DOCUMENT SEGMENT -
^^^^^^^^

Expected check: You can identify a runtime version or docs page that explicitly lists the feature instead of guessing and hoping the parser is in a generous mood.

Step 2: Create a disposable object for synchronous cleanup

Start with a small object that implements Symbol.dispose:

class DemoResource {
  constructor(name) {
    this.name = name;
    console.log(`Acquired ${name}`);
  }

  [Symbol.dispose]() {
    console.log(`Disposed ${this.name}`);
  }
}

{
  using resource = new DemoResource('cache lock');
  console.log(`Working with ${resource.name}`);
}

Expected check: Your console should print the acquire message, then the work message, then the dispose message when the block ends.

Step 3: Replace a simple try...finally block

If you already have code like this:

const resource = openThing();
try {
  doWork(resource);
} finally {
  resource.close();
}

You can often rewrite it like this:

{
  using resource = openThing();
  doWork(resource);
}

Expected check: The code is shorter, and cleanup still happens at the end of the block.

Step 4: Use await using for async cleanup

For resources that need async disposal, switch to await using. Node.js file handles are a practical example:

import fs from 'node:fs/promises';

async function readFirstLine() {
  await using file = await fs.open('example.txt', 'r');
  const data = await file.readFile({ encoding: 'utf8' });
  return data.split('\n')[0];
}

MDN explains that await using awaits cleanup on scope exit, and Node documents FileHandle[Symbol.asyncDispose]() for this exact pattern.

Expected check: Your script reads the file successfully and closes the handle when the function exits.

Step 5: Keep scopes tight when you only need a resource briefly

The feature works best when the scope matches the actual lifetime of the resource:

async function processUpload() {
  {
    await using file = await openUploadTempFile();
    await validateFile(file);
  }

  await continueOtherWork();
}

Expected check: The temporary file is disposed before the rest of the function continues.

^^^^^^^^

Saved data entries -
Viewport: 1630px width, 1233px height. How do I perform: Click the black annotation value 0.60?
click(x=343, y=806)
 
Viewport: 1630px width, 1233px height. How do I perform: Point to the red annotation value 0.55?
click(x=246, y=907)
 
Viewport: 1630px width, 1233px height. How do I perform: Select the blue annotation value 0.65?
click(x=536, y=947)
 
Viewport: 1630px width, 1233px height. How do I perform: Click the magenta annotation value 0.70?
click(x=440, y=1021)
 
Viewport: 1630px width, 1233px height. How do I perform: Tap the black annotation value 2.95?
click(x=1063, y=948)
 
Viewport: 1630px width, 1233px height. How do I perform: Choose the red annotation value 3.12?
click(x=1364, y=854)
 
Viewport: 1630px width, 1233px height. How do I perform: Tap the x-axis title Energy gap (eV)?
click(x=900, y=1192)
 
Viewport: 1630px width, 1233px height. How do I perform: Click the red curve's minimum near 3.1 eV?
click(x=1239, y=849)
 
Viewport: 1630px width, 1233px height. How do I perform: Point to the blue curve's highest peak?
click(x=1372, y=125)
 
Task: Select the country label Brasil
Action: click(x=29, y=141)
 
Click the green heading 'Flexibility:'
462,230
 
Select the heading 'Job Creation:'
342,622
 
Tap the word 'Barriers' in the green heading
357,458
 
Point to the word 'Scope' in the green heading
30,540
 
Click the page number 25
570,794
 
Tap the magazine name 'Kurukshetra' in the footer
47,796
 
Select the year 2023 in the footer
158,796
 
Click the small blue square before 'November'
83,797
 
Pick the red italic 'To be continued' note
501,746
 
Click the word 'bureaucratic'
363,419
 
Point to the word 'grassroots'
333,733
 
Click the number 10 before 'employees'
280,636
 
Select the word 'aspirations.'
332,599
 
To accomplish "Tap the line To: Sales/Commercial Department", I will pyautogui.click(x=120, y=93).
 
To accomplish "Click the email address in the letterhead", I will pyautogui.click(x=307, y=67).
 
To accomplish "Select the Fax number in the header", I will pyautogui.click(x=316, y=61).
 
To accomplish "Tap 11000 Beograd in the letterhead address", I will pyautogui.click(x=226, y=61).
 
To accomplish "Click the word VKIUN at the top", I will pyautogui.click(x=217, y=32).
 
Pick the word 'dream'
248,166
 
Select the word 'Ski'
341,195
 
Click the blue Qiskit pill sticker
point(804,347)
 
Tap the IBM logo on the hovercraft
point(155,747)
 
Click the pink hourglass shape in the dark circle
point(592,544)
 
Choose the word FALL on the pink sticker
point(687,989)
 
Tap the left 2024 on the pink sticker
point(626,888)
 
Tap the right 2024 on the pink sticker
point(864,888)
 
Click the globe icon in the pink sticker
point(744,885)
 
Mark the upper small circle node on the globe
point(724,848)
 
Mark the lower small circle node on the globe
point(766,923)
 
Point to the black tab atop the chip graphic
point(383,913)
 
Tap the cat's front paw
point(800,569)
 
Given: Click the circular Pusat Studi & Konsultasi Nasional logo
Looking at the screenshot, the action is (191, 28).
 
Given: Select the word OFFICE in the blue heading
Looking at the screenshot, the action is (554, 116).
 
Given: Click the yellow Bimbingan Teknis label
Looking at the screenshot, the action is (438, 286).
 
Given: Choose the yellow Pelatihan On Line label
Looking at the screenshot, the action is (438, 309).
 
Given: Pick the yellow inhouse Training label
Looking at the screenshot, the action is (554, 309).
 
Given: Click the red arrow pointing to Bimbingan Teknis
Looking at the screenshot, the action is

^^^^^^^^

WHAT TO WORK ON -
• A. In the tutorial on using declarations, why does Step 4 switch to await using for Node.js file handles?
• B. Write the next part of the tutorial on using declarations, starting after Step 5.

RESPONSES TO THE TASKS -
• A. File handles need async disposal, and the tutorial says to use await using for resources like that. MDN explains that await using awaits cleanup when the scope exits. Node documents FileHandle[Symbol.asyncDispose]() for this pattern.

• B.
Step 6: Know when to reach for a stack instead

If your cleanup logic is more dynamic, look at DisposableStack and AsyncDisposableStack. V8 covers both in its feature write-up. They are useful when resources are created conditionally or you want a structured way to clean up several things together.

Expected check: You can explain why a simple block is enough for fixed lifetimes, while a stack is better for more flexible cleanup flows.

Common mistakes

  • Using the syntax in an unsupported runtime: parser errors are not subtle here.
  • Forgetting the disposal method: the object needs Symbol.dispose or Symbol.asyncDispose to behave like a disposable resource.
  • Making the scope too large: if the block is huge, the resource stays alive longer than necessary.
  • Using plain using for async cleanup: if cleanup must be awaited, use await using.
  • Assuming every library already supports it: some APIs still need a wrapper object for now.

Troubleshooting

You get a syntax error on using:
Check your runtime version and current support notes in MDN. If your environment is older, the feature may not be enabled yet.

Your object is not disposing:
Make sure it actually implements Symbol.dispose or Symbol.asyncDispose, and that your code exits the block or function where the variable was declared.

You need cleanup for several conditional resources:
Use AsyncDisposableStack or DisposableStack instead of forcing everything into one awkward block.

TypeScript accepts the code but runtime fails:
Type support and runtime support are separate. TypeScript 5.2 can understand the syntax, but your actual browser or Node.js version still has to support it.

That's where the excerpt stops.